In this article, we’ll explore the 3 pillars of Deep Learning and understand how they give it its phenomenal power.
In recent months, it has become impossible to argue with the technological revolution promised by Deep Learning.
The evidence lies in the unparalleled heights reached by today’s Artificial Intelligences:
- ChatGPT – capable of holding conversations and generating human-quality texts
- Midjourney – capable of generating photorealistic images from simple text descriptions
- AlphaFold – capable of predicting the three-dimensional structure of proteins with unprecedented accuracySeamlessM4T – capable of seamlessly translating and transcribing speech and text into hundreds of languages.

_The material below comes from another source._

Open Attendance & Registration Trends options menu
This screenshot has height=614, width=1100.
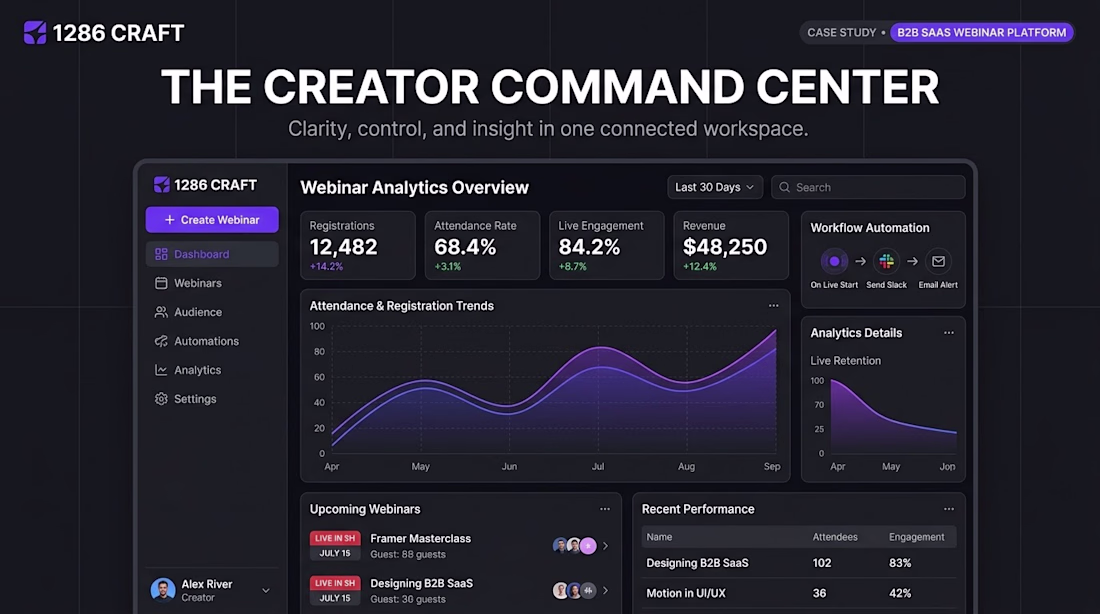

These results were achieved thanks to the work of AI researchers at companies such as Meta and Google.
But they would not have been possible without the phenomenal power of Deep Learning.
This power is divided into three pillars that enable neural networks to:
- process relevant information
- analyze data sets in depth
- easily adapt to different contexts.
I invite you to explore these three pillars right now 🚀
Feature Engineering
The first pillar of Deep learning gives it its pertinence in data processing: Feature Engineering.
Feature Engineering is the process of creating, selecting or transforming the features of a dataset in order to improve the performance of a Machine Learning model.
This process is crucial to enable models to understand and extract relevant information to solving a task.
However, Feature Engineering is often tedious. It requires human expertise to design appropriate features.
This problem does not exist in Deep Learning, because Feature Engineering is performed – automatically.
Neural networks automate the creation, selection and transformation of features.
As a result, feature creation and transformation no longer depend on experts. Neural networks are capable of automatically extracting relevant information from raw data.
To understand this concept, we can compare the raw data in a dataset to the scattered pieces of a jigsaw puzzle. In this context, Feature Engineering is the art of assembling these pieces in such a way that the final picture is clear and comprehensible.
Automatic Feature Engineering in Deep Learning brings several essential advantages to data processing.
Advantages of Feature Engineering
Firstly, Feature Engineering dramatically reduces the human workload.
By automating the feature creation process, Deep Learning eliminates the need to manually design relevant features.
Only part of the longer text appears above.